Any viable conservative or Republican alternative to Obamacare would cut costs. But it must also deal with the thorny issue—used to great rhetorical advantage by Obama—of uninsured people with expensive preexisting conditions. Obama-care solves the problem by in effect outlawing the core principle (dating back to the Renaissance) of insurance itself—the idea that you buy coverage before you are sick or injured (or before your car crashes or your house burns or your spouse dies) as protection against that unforeseen event. Almost every Obamacare alternative under discussion would end this heavy-handed redefinition of insurance and replace it with a combination of commonsense insurance regulations and state-run, federally funded high-risk pools. While the specifics vary, the regulations would generally guarantee continuous coverage, while the high-risk pools would offer subsidized insurance to those whose preexisting conditions would make insurance unaffordable at market prices.
Given the general consensus on how a replacement of Obamacare should deal with preexisting conditions, what differentiates the Obamacare alternatives most sharply is their treatment of the tax code. Since World War II, the federal government has had its thumb on the scale, strongly favoring employer-based insurance over individual-market insurance. Thus, millions of Americans who buy their own insurance do so without a tax break, while their neighbors with employer-based insurance enjoy a large tax break. As a result, the individual market has largely dried up. And for all of its 2,700 pages of federal largess, Obamacare didn’t fix this unfairness in the tax code. Rather than cutting anyone’s taxes, it gives a small subsection of the population large subsidies while presenting most Americans with the tab.

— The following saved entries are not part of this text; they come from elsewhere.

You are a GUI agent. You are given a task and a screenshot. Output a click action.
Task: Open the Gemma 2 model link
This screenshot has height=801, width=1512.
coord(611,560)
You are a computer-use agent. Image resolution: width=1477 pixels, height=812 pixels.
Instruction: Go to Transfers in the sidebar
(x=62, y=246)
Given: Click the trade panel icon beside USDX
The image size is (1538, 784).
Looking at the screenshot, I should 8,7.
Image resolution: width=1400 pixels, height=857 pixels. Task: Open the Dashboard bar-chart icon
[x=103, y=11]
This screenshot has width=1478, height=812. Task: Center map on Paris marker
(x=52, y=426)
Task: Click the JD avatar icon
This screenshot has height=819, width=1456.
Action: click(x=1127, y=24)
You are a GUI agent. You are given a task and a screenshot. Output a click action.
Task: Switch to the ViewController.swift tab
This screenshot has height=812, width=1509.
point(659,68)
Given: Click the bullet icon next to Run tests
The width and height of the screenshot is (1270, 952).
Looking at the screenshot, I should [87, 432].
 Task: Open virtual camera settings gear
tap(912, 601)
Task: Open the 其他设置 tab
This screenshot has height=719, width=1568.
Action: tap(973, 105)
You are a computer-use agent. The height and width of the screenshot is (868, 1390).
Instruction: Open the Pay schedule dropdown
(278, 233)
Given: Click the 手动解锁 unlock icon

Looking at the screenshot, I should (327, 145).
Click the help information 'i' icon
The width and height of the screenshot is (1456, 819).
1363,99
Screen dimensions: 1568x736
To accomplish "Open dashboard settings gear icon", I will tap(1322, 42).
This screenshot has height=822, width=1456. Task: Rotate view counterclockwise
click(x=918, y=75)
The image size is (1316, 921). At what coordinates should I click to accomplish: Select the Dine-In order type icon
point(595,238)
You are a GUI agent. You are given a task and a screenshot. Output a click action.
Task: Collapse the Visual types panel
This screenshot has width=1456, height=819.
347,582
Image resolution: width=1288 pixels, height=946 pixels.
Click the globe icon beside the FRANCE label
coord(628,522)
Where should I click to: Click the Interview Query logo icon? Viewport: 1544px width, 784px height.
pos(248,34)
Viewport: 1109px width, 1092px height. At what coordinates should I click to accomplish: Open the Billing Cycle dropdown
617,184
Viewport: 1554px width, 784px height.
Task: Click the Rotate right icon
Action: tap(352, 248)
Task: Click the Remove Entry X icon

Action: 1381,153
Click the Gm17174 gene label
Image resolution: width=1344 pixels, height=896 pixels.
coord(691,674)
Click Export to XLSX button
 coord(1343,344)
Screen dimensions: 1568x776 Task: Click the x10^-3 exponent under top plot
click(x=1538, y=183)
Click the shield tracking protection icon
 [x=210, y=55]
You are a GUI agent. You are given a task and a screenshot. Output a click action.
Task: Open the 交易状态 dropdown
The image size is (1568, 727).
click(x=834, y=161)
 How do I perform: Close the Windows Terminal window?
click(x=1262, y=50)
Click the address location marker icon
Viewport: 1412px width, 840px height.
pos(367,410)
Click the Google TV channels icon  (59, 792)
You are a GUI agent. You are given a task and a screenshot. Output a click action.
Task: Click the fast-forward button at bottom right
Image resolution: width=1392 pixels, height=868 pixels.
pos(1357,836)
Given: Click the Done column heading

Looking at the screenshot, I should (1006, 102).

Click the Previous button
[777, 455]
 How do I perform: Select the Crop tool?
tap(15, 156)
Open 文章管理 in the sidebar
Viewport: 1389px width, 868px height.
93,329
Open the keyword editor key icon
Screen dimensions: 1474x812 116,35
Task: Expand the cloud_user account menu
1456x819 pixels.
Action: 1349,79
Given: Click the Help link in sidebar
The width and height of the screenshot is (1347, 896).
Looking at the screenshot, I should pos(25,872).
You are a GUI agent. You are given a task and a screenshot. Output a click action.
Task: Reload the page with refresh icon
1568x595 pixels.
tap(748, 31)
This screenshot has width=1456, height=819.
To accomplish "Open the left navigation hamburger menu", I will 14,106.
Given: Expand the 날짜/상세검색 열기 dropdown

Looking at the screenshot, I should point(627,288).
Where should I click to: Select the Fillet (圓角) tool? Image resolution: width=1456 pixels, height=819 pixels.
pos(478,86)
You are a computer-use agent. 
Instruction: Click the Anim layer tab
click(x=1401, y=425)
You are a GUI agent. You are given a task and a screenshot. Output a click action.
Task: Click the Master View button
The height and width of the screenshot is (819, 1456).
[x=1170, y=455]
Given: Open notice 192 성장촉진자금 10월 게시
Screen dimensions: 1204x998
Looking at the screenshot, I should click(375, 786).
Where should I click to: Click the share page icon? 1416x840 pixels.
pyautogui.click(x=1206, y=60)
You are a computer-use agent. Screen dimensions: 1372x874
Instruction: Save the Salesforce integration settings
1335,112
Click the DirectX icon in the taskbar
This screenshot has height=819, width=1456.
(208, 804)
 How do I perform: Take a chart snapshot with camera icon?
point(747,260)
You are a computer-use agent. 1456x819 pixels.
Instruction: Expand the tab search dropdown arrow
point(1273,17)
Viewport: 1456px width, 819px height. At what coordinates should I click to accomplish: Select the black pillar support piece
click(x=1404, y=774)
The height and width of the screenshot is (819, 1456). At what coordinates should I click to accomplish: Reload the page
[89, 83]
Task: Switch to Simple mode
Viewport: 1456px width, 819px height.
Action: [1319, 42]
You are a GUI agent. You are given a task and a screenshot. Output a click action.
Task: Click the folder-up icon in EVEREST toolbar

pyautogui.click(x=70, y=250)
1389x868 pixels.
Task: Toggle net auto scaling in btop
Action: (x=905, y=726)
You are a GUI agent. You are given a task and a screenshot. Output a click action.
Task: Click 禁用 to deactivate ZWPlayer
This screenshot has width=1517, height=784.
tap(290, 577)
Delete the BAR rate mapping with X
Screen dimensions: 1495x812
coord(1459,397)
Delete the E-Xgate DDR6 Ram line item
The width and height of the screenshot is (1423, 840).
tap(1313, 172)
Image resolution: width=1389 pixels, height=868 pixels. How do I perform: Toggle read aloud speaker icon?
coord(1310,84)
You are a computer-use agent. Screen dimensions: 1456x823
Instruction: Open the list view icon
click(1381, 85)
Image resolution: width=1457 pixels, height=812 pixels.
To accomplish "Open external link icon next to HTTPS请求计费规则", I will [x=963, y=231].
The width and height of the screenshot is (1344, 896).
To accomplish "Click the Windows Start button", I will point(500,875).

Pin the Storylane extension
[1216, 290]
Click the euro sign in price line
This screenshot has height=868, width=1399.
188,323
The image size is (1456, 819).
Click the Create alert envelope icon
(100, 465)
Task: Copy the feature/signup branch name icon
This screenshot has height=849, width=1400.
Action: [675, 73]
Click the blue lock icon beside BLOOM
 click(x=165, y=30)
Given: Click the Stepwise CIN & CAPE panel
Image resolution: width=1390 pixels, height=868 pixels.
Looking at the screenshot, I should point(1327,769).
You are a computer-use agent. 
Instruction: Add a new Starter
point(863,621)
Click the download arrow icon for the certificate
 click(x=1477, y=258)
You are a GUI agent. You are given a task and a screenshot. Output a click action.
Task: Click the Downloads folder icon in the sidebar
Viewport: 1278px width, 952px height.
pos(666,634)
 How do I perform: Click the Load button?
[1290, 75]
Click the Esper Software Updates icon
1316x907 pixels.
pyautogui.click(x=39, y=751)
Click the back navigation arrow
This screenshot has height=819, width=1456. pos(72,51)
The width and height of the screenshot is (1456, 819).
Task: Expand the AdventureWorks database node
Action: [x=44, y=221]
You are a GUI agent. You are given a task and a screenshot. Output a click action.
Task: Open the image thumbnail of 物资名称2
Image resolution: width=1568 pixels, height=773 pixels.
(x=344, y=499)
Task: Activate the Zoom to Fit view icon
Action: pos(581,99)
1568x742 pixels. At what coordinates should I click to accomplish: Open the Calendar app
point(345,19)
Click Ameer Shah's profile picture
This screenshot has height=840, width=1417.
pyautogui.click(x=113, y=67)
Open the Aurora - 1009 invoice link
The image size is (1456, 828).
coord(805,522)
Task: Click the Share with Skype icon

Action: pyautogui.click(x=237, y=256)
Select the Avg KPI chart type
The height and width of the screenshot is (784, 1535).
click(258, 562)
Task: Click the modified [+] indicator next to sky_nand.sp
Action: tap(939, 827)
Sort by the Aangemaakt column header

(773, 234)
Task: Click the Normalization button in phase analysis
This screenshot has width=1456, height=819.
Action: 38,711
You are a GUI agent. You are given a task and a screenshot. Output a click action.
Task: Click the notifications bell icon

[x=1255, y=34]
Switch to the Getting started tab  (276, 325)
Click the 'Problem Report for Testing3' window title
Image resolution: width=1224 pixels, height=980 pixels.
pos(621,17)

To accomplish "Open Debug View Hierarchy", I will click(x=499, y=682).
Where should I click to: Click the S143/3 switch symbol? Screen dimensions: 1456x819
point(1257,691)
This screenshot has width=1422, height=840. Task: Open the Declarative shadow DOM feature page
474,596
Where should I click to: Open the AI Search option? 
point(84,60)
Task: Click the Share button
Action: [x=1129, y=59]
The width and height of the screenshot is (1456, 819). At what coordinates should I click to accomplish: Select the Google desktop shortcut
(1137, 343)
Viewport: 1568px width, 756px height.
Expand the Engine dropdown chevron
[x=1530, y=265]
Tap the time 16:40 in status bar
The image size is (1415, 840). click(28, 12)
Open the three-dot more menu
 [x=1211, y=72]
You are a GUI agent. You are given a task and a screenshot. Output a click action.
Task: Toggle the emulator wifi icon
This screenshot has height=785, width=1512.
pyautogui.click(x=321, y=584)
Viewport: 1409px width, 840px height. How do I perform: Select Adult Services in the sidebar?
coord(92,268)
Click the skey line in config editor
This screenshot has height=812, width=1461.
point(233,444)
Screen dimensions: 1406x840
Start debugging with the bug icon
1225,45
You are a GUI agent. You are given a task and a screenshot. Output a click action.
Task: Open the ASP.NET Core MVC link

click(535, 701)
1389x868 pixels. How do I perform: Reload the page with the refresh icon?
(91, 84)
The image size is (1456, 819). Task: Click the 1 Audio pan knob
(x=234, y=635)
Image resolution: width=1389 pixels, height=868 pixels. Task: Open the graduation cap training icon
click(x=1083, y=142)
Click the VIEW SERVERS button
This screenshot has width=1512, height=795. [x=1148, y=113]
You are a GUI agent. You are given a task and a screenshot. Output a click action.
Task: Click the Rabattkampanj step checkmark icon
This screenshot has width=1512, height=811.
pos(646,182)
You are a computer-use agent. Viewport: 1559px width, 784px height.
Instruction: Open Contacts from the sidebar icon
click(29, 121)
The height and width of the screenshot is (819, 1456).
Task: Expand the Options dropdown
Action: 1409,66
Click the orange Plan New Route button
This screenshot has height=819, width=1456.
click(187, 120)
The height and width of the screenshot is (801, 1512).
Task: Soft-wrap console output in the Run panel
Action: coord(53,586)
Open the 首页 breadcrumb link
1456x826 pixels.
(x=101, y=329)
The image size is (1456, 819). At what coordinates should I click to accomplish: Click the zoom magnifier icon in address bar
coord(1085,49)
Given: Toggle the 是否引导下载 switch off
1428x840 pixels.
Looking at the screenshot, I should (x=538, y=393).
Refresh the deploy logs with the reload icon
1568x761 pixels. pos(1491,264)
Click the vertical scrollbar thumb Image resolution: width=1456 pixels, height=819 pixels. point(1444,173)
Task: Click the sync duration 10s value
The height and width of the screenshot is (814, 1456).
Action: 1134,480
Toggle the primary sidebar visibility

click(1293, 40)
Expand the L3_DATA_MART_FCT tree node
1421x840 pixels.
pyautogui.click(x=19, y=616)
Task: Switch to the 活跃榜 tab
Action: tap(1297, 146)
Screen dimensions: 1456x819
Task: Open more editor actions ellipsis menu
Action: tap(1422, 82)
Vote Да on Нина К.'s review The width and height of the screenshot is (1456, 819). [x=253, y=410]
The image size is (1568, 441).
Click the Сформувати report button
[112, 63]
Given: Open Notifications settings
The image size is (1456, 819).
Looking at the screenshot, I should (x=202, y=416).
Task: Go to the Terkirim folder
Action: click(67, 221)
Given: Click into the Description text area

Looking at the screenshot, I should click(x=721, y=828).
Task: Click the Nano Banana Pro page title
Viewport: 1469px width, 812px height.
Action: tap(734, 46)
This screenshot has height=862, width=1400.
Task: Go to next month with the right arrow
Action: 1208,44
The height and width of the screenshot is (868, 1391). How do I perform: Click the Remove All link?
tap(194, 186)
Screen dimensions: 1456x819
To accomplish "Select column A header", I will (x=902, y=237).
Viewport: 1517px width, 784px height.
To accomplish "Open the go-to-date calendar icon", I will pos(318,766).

Senators Richard Burr and Orrin Hatch and House Energy and Commerce chairman Fred Upton have advanced the most visible Republican alternative on Capitol Hill. It would offer income-tested, age-based, refundable tax credits in the individual market to roughly the same people who get Obamacare subsidies. People could use the tax credits to help buy insurance of their choice, rather than the insurance Obamacare compels them to buy. At the same time, the proposal would cap the tax break in the employer-based market at $30,000 for a family plan and $12,000 for an individual plan. People eligible for tax credits but who “fail to make an affirmative choice”—that is, who don’t buy insurance—could be automatically enrolled in a plan. The alternative would repeal most but not all of Obamacare, keeping such things as its Medicare raid and its requirement that insurers cover 25-year-olds on their parents’ policies, while repealing Obamacare’s exchanges, exchange subsidies, taxes, and almost all of its mandates.